Pechino “ha paura del Dalai Lama: ecco perché protesta”
di Nirmala Carvalho
Secondo Penpa Tsering, direttore del Centro tibetano per la ricerca politica e parlamentare, le polemiche scatenate dalla Cina sull’incontro fra il leader tibetano ed il presidente Bush nascono dalla paura che il regime comunista prova nei confronti dell’influenza sulla sfera internazionale del Dalai Lama.
Dharamsala (AsiaNews) – Le proteste cinesi all’incontro fra Bush ed il Dalai Lama “non sorprendono, dato che si ripetono in ogni occasione ufficiale in cui il leader buddista viene coinvolto”, ma “sono un indicatore, di quanto Pechino ha paura dell’influenza sul piano internazionale della nostra guida”. Penpa Tsering, direttore del Centro tibetano per la ricerca politica e parlamentare, commenta così ad AsiaNews le polemiche scatenate dall’incontro fra il Nobel per la pace ed il presidente americano Bush, avvenuto ieri.
 
Pechino ha minacciato ieri gli Stati Uniti di “gravi conseguenze” a seguito del colloquio, dato che “le parole e le azioni del Dalai Lama negli ultimi decenni mostrano che si tratta di un rifugiato politico impegnato in attività secessioniste sotto la copertura religiosa”. Washington non ha ceduto al ricatto, ed ha sottolineato la natura “privata” dell’incontro, che si è svolto come programmato.
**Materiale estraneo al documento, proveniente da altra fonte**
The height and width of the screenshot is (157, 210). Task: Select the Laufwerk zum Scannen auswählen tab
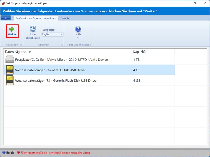click(x=36, y=18)
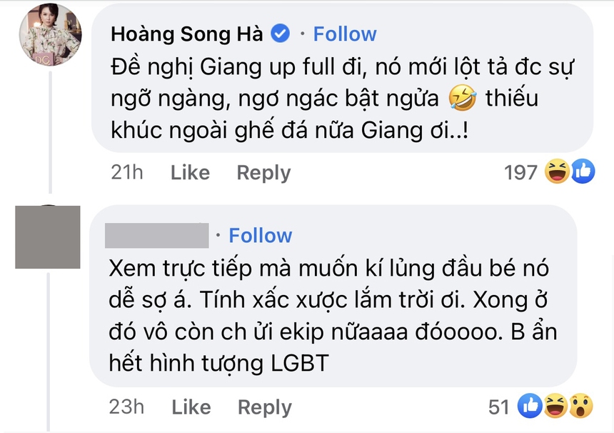Click the thumbs-up reaction icon near 51
The width and height of the screenshot is (614, 433).
click(530, 406)
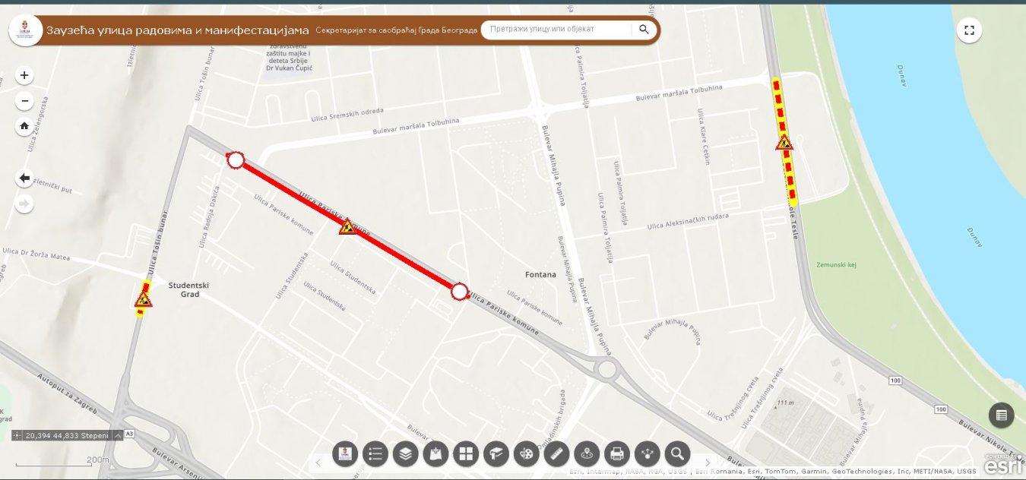Click the zoom out minus button
1026x480 pixels.
click(x=24, y=101)
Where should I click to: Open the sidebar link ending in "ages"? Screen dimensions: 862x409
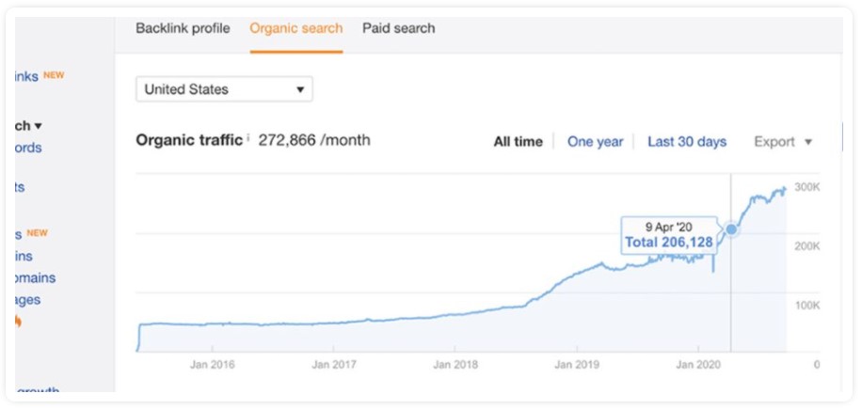tap(27, 300)
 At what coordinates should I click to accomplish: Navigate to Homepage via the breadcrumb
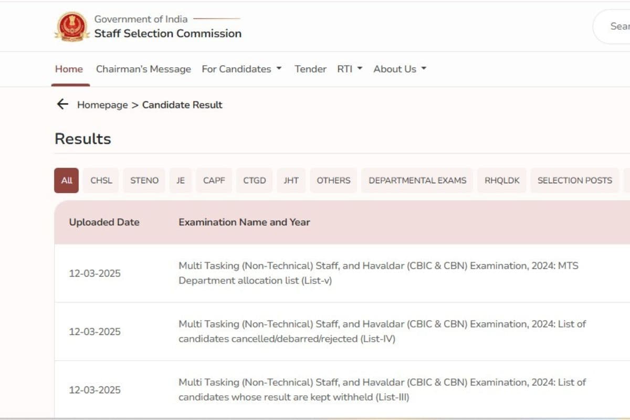point(102,104)
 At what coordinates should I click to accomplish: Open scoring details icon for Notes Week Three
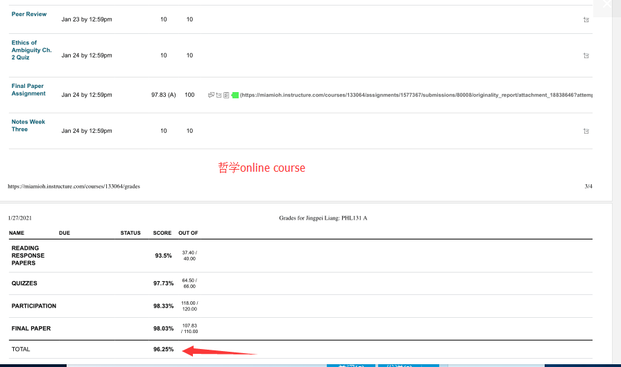(586, 131)
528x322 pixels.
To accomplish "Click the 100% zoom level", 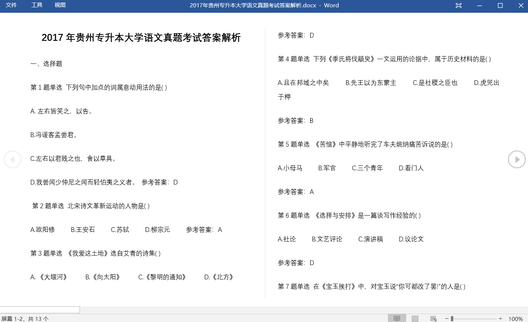I will [516, 319].
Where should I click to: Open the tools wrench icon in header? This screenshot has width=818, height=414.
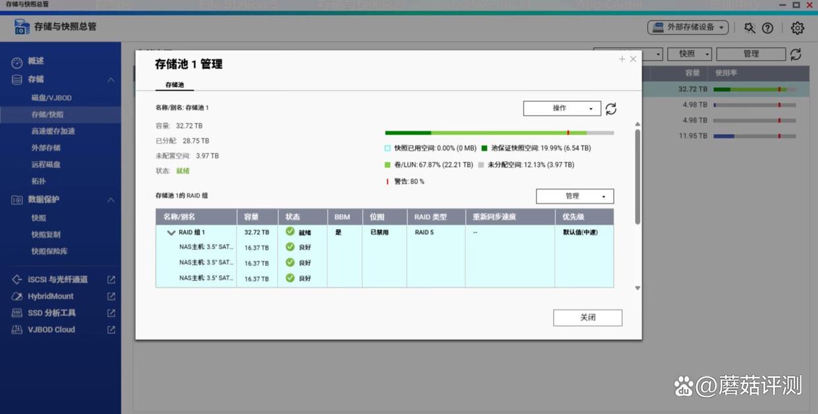750,28
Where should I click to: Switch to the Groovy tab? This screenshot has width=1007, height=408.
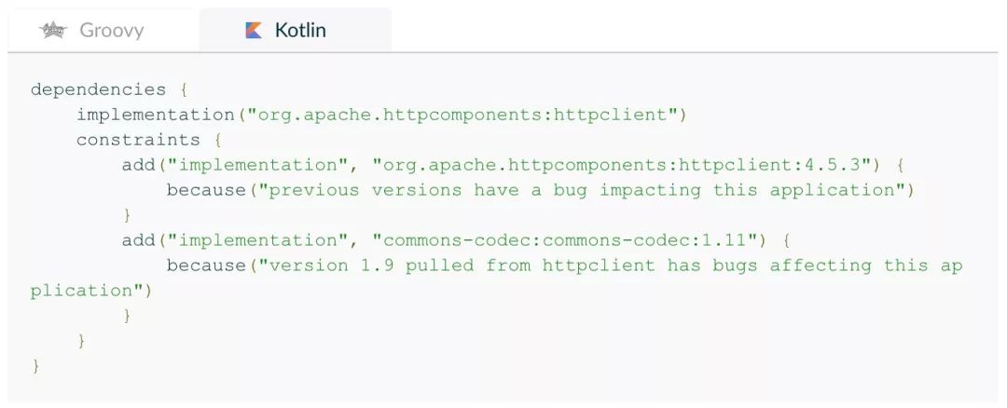point(111,31)
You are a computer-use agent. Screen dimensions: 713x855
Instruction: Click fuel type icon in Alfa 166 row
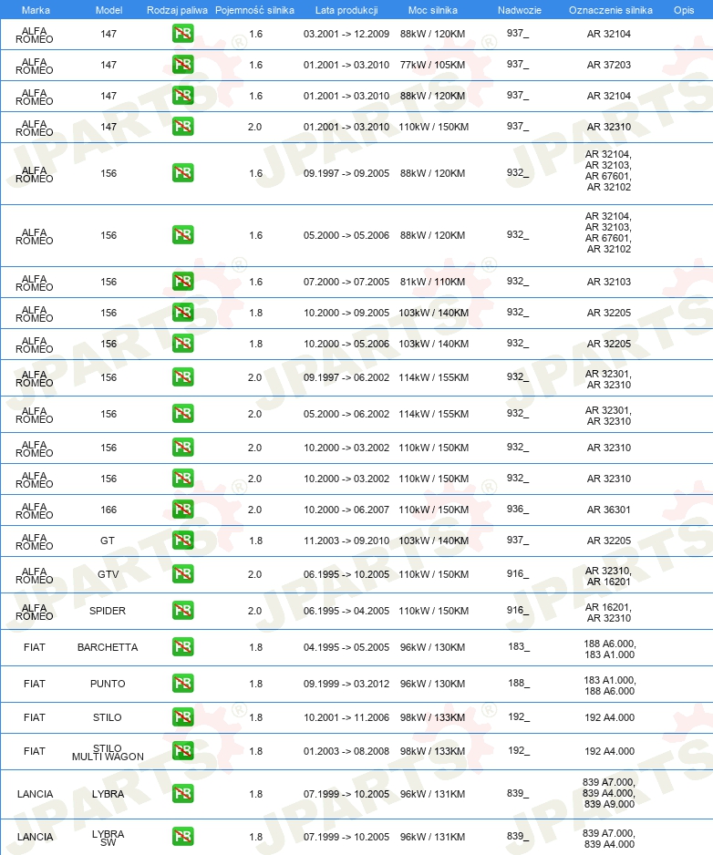[x=182, y=510]
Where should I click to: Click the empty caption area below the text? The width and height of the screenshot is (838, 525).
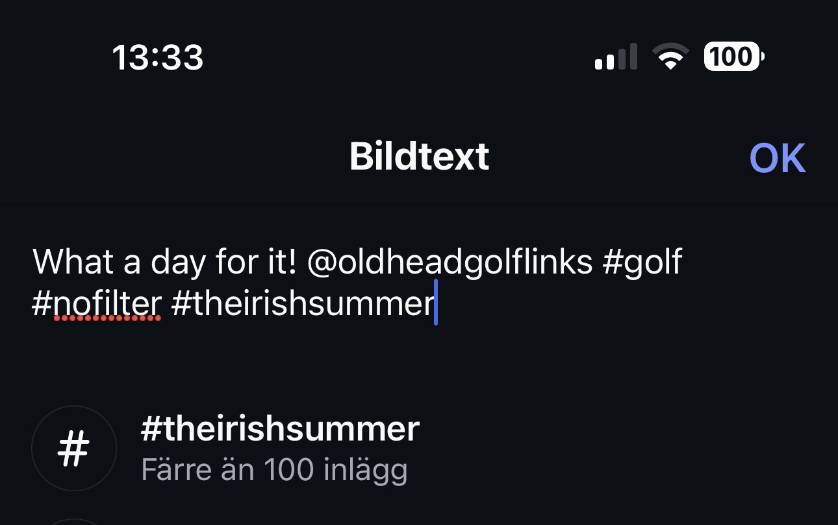[x=419, y=361]
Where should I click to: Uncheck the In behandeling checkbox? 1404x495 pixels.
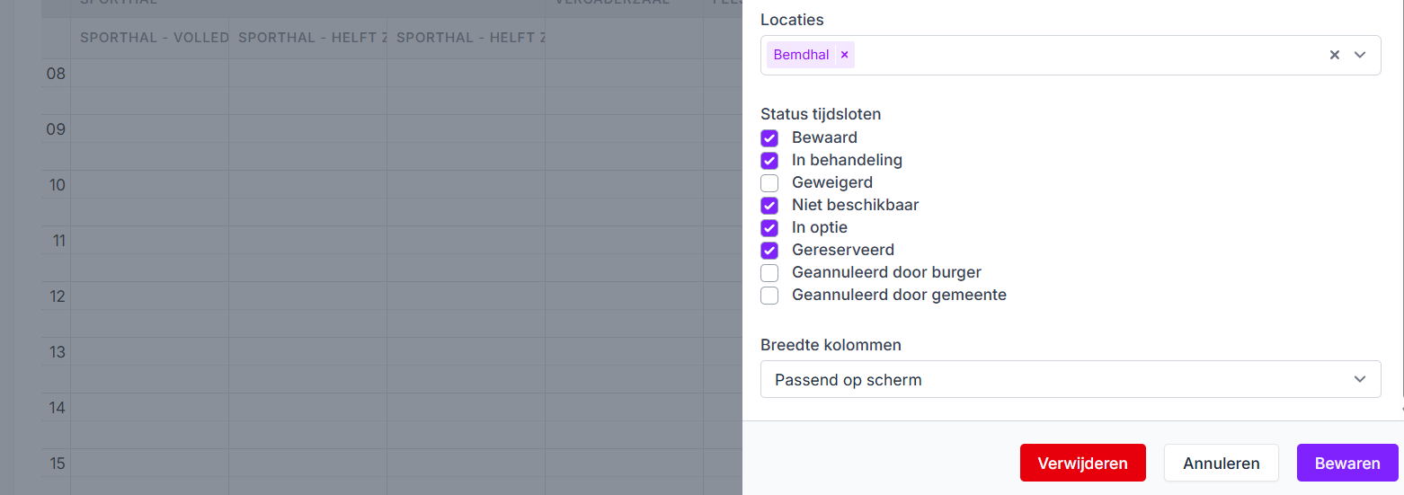(769, 161)
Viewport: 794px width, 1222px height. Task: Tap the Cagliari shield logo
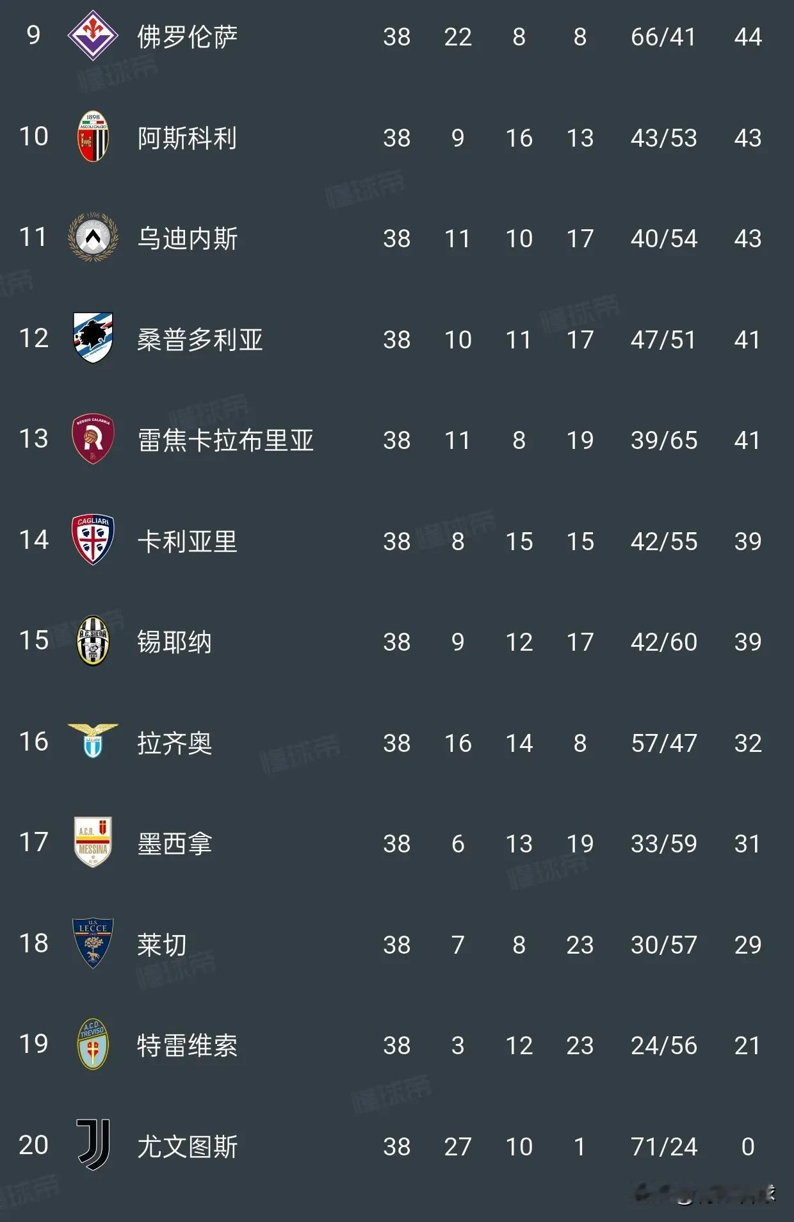(x=93, y=540)
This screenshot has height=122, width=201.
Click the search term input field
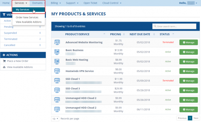click(174, 26)
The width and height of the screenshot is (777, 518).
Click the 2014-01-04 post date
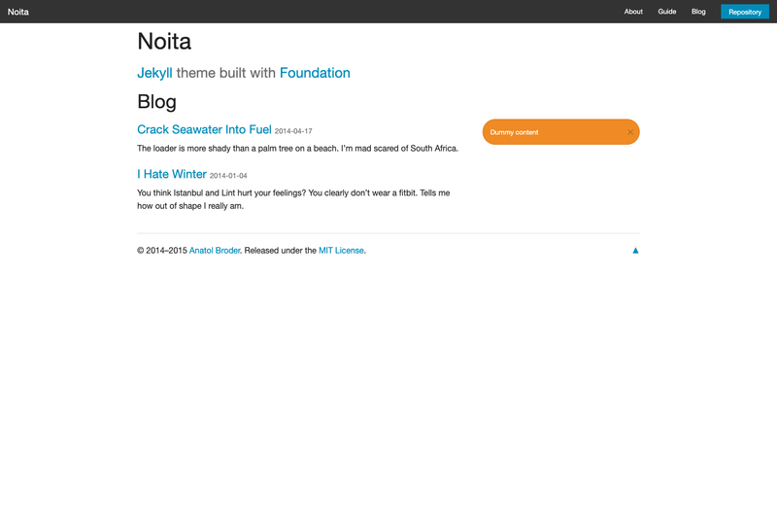coord(228,176)
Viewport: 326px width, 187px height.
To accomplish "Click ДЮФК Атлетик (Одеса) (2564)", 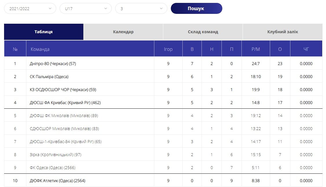I will coord(58,181).
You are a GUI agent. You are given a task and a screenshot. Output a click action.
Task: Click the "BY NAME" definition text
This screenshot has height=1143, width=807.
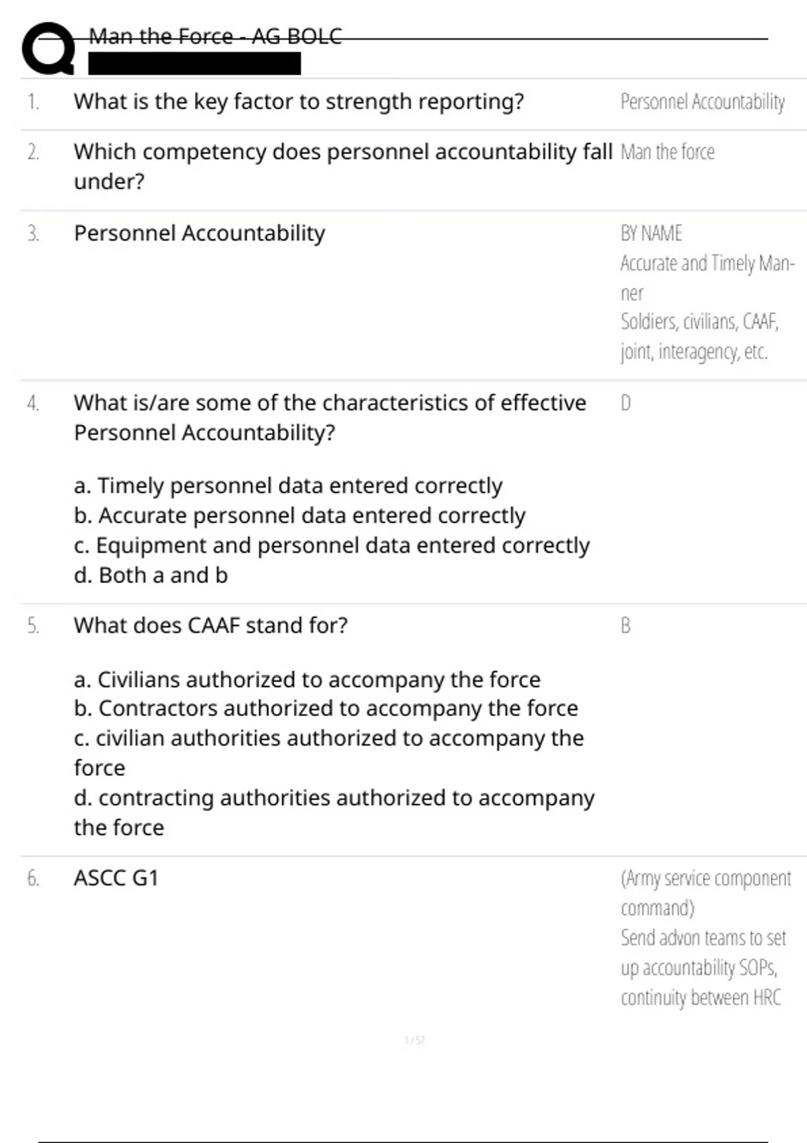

Oggi, inoltre, il Congresso Usa conferirà al leader buddista la medaglia d’oro, maggiore riconoscimento civile statunitense.
 
I tibetani, riprende Tsering, “sono felici ed onorati per questo riconoscimento: non abbiamo alcun problema con le minacce cinesi, che si ripetono come un ritornello ogni volta che si parla della nostra guida”. Per risolvere la questione tibetana, però, “non sarebbe opportuno boicottare i Giochi olimpici, come ventilato da alcuni esponenti della politica europea: la Cina si deve aprire alla libertà religiosa, e chiudere i contatti con il Paese non servirebbe a nulla”.
 
E’ tuttavia “fondamentale far sentire una forte pressione al regime comunista, che non può continuare ad appoggiare indisturbata Stati criminali come il Myanmar e la Corea del Nord. Il Dalai Lama insegna che la non violenza ed il dialogo sono le uniche basi su cui poggia il cambiamento degli animi e, quindi, delle nazioni. Usando questi metodi, siamo convinti che finirà anche la repressione cinese del Tibet”.